-- WORK ORDER --
Every entry that appears below is to be output exactly.
┌────────
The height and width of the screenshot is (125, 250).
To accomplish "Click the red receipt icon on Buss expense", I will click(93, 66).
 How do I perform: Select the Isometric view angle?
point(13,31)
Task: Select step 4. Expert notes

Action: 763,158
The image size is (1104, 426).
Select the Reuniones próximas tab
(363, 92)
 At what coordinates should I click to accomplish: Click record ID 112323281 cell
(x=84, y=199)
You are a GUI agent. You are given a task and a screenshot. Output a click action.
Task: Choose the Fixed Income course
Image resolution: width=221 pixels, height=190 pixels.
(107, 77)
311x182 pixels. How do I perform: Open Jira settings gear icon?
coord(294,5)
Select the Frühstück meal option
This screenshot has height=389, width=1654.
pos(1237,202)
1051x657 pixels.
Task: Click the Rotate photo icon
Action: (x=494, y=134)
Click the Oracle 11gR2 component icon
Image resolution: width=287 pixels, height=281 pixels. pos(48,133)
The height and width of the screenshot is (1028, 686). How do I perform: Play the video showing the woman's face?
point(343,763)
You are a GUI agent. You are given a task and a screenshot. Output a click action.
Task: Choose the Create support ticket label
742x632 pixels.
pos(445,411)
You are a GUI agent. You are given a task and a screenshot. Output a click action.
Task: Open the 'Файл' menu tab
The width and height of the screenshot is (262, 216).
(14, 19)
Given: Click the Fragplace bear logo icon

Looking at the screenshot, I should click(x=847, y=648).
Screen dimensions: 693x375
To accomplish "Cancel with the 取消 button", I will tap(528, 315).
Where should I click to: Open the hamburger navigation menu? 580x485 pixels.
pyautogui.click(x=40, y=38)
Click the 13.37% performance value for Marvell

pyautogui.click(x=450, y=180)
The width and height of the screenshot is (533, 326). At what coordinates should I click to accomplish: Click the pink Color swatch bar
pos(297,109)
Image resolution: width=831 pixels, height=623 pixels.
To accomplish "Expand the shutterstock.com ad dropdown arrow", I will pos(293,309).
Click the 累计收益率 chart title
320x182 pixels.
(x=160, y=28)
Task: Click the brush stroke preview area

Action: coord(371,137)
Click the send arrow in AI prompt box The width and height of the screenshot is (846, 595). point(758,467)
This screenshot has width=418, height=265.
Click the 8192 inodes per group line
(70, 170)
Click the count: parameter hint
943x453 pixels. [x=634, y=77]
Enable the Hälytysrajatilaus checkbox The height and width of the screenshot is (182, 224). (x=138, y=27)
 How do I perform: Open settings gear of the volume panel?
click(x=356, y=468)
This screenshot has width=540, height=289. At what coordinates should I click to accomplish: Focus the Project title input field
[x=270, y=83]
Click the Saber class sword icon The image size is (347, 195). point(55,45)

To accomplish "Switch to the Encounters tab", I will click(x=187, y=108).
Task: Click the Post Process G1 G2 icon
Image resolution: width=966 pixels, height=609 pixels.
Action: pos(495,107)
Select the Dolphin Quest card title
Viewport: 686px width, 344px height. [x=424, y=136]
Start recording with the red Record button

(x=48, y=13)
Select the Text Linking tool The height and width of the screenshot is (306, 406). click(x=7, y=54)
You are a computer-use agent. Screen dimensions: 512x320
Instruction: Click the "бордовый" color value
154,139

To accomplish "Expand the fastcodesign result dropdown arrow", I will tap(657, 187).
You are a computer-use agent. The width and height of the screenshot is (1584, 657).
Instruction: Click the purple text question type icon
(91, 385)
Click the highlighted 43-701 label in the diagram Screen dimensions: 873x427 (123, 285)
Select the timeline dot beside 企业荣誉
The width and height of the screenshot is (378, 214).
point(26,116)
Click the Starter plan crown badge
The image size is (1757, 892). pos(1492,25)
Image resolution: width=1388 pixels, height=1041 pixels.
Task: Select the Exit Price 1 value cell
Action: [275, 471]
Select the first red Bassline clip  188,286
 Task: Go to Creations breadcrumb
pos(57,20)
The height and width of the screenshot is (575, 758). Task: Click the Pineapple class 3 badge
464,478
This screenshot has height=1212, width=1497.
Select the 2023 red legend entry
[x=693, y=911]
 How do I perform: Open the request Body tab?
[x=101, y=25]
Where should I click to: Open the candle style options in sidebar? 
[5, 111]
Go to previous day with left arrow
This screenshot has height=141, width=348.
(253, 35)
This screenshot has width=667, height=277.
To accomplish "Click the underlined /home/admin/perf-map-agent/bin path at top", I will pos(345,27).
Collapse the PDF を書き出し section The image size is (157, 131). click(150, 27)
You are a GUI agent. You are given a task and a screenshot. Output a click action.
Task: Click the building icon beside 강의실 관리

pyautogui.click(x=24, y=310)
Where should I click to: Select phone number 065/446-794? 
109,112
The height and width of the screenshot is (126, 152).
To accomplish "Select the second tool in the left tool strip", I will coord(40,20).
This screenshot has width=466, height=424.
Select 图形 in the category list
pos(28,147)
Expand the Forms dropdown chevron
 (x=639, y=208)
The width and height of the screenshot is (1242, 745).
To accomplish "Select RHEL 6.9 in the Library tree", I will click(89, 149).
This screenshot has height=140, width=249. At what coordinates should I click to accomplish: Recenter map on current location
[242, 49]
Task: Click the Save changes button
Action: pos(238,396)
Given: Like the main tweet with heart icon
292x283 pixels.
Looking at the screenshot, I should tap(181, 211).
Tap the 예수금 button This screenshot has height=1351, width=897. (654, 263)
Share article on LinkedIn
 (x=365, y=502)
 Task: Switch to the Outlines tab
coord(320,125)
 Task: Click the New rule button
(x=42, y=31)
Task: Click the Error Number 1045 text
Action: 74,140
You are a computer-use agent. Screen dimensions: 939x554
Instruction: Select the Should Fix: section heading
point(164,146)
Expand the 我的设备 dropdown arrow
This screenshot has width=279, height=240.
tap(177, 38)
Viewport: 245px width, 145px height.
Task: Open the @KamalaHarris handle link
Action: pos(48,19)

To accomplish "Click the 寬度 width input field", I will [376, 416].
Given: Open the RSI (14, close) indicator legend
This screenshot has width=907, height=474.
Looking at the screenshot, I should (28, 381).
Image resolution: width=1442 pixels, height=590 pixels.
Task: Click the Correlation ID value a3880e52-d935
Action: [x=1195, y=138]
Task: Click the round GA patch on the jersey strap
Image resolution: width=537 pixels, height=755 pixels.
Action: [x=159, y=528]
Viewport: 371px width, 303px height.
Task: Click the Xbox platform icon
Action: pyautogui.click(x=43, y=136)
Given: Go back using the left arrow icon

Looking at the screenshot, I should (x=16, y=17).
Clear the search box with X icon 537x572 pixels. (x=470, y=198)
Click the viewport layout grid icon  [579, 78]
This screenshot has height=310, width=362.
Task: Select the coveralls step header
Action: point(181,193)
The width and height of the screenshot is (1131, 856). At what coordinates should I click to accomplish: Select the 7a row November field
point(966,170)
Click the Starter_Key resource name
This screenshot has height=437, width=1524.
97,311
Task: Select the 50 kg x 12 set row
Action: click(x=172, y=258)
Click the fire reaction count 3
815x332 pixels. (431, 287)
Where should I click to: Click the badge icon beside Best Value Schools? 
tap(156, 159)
└────────
-- EXERCISE RESULT --
The height and width of the screenshot is (125, 250).
To accomplish "Click the red receipt icon on Buss expense", I will click(93, 66).
 How do I perform: Select the Isometric view angle?
point(13,31)
Task: Select step 4. Expert notes

Action: 763,158
The image size is (1104, 426).
Select the Reuniones próximas tab
(363, 92)
 At what coordinates should I click to accomplish: Click record ID 112323281 cell
(x=84, y=199)
You are a GUI agent. You are given a task and a screenshot. Output a click action.
Task: Choose the Fixed Income course
Image resolution: width=221 pixels, height=190 pixels.
(107, 77)
311x182 pixels. How do I perform: Open Jira settings gear icon?
coord(294,5)
Select the Frühstück meal option
This screenshot has height=389, width=1654.
pos(1237,202)
1051x657 pixels.
Task: Click the Rotate photo icon
Action: (x=494, y=134)
Click the Oracle 11gR2 component icon
Image resolution: width=287 pixels, height=281 pixels. pos(48,133)
The height and width of the screenshot is (1028, 686). How do I perform: Play the video showing the woman's face?
point(343,763)
You are a GUI agent. You are given a task and a screenshot. Output a click action.
Task: Choose the Create support ticket label
742x632 pixels.
pos(445,411)
You are a GUI agent. You are given a task and a screenshot. Output a click action.
Task: Open the 'Файл' menu tab
The width and height of the screenshot is (262, 216).
(14, 19)
Given: Click the Fragplace bear logo icon

Looking at the screenshot, I should click(x=847, y=648).
Screen dimensions: 693x375
To accomplish "Cancel with the 取消 button", I will tap(528, 315).
Where should I click to: Open the hamburger navigation menu? 580x485 pixels.
pyautogui.click(x=40, y=38)
Click the 13.37% performance value for Marvell

pyautogui.click(x=450, y=180)
The width and height of the screenshot is (533, 326). At what coordinates should I click to accomplish: Click the pink Color swatch bar
pos(297,109)
Image resolution: width=831 pixels, height=623 pixels.
To accomplish "Expand the shutterstock.com ad dropdown arrow", I will pos(293,309).
Click the 累计收益率 chart title
320x182 pixels.
(x=160, y=28)
Task: Click the brush stroke preview area

Action: coord(371,137)
Click the send arrow in AI prompt box The width and height of the screenshot is (846, 595). point(758,467)
This screenshot has width=418, height=265.
Click the 8192 inodes per group line
(70, 170)
Click the count: parameter hint
943x453 pixels. [x=634, y=77]
Enable the Hälytysrajatilaus checkbox The height and width of the screenshot is (182, 224). (x=138, y=27)
 How do I perform: Open settings gear of the volume panel?
click(x=356, y=468)
This screenshot has width=540, height=289. At what coordinates should I click to accomplish: Focus the Project title input field
[x=270, y=83]
Click the Saber class sword icon The image size is (347, 195). point(55,45)

To accomplish "Switch to the Encounters tab", I will click(x=187, y=108).
Task: Click the Post Process G1 G2 icon
Image resolution: width=966 pixels, height=609 pixels.
Action: pos(495,107)
Select the Dolphin Quest card title
Viewport: 686px width, 344px height. [x=424, y=136]
Start recording with the red Record button

(x=48, y=13)
Select the Text Linking tool The height and width of the screenshot is (306, 406). click(x=7, y=54)
You are a computer-use agent. Screen dimensions: 512x320
Instruction: Click the "бордовый" color value
154,139

To accomplish "Expand the fastcodesign result dropdown arrow", I will tap(657, 187).
You are a computer-use agent. The width and height of the screenshot is (1584, 657).
Instruction: Click the purple text question type icon
(91, 385)
Click the highlighted 43-701 label in the diagram Screen dimensions: 873x427 (123, 285)
Select the timeline dot beside 企业荣誉
The width and height of the screenshot is (378, 214).
point(26,116)
Click the Starter plan crown badge
The image size is (1757, 892). pos(1492,25)
Image resolution: width=1388 pixels, height=1041 pixels.
Task: Select the Exit Price 1 value cell
Action: [275, 471]
Select the first red Bassline clip  188,286
 Task: Go to Creations breadcrumb
pos(57,20)
The height and width of the screenshot is (575, 758). Task: Click the Pineapple class 3 badge
464,478
This screenshot has height=1212, width=1497.
Select the 2023 red legend entry
[x=693, y=911]
 How do I perform: Open the request Body tab?
[x=101, y=25]
Where should I click to: Open the candle style options in sidebar? 
[5, 111]
Go to previous day with left arrow
This screenshot has height=141, width=348.
(253, 35)
This screenshot has width=667, height=277.
To accomplish "Click the underlined /home/admin/perf-map-agent/bin path at top", I will pos(345,27).
Collapse the PDF を書き出し section The image size is (157, 131). click(150, 27)
You are a GUI agent. You are given a task and a screenshot. Output a click action.
Task: Click the building icon beside 강의실 관리

pyautogui.click(x=24, y=310)
Where should I click to: Select phone number 065/446-794? 
109,112
The height and width of the screenshot is (126, 152).
To accomplish "Select the second tool in the left tool strip", I will coord(40,20).
This screenshot has width=466, height=424.
Select 图形 in the category list
pos(28,147)
Expand the Forms dropdown chevron
 (x=639, y=208)
The width and height of the screenshot is (1242, 745).
To accomplish "Select RHEL 6.9 in the Library tree", I will click(89, 149).
This screenshot has height=140, width=249. At what coordinates should I click to accomplish: Recenter map on current location
[242, 49]
Task: Click the Save changes button
Action: pos(238,396)
Given: Like the main tweet with heart icon
292x283 pixels.
Looking at the screenshot, I should tap(181, 211).
Tap the 예수금 button This screenshot has height=1351, width=897. (654, 263)
Share article on LinkedIn
 (x=365, y=502)
 Task: Switch to the Outlines tab
coord(320,125)
 Task: Click the New rule button
(x=42, y=31)
Task: Click the Error Number 1045 text
Action: 74,140
You are a computer-use agent. Screen dimensions: 939x554
Instruction: Select the Should Fix: section heading
point(164,146)
Expand the 我的设备 dropdown arrow
This screenshot has width=279, height=240.
tap(177, 38)
Viewport: 245px width, 145px height.
Task: Open the @KamalaHarris handle link
Action: pos(48,19)

To accomplish "Click the 寬度 width input field", I will [376, 416].
Given: Open the RSI (14, close) indicator legend
This screenshot has width=907, height=474.
Looking at the screenshot, I should (28, 381).
Image resolution: width=1442 pixels, height=590 pixels.
Task: Click the Correlation ID value a3880e52-d935
Action: [x=1195, y=138]
Task: Click the round GA patch on the jersey strap
Image resolution: width=537 pixels, height=755 pixels.
Action: [x=159, y=528]
Viewport: 371px width, 303px height.
Task: Click the Xbox platform icon
Action: pyautogui.click(x=43, y=136)
Given: Go back using the left arrow icon

Looking at the screenshot, I should (x=16, y=17).
Clear the search box with X icon 537x572 pixels. (x=470, y=198)
Click the viewport layout grid icon  [579, 78]
This screenshot has height=310, width=362.
Task: Select the coveralls step header
Action: point(181,193)
The width and height of the screenshot is (1131, 856). At what coordinates should I click to accomplish: Select the 7a row November field
point(966,170)
Click the Starter_Key resource name
This screenshot has height=437, width=1524.
97,311
Task: Select the 50 kg x 12 set row
Action: click(x=172, y=258)
Click the fire reaction count 3
815x332 pixels. (431, 287)
Where should I click to: Click the badge icon beside Best Value Schools? 
tap(156, 159)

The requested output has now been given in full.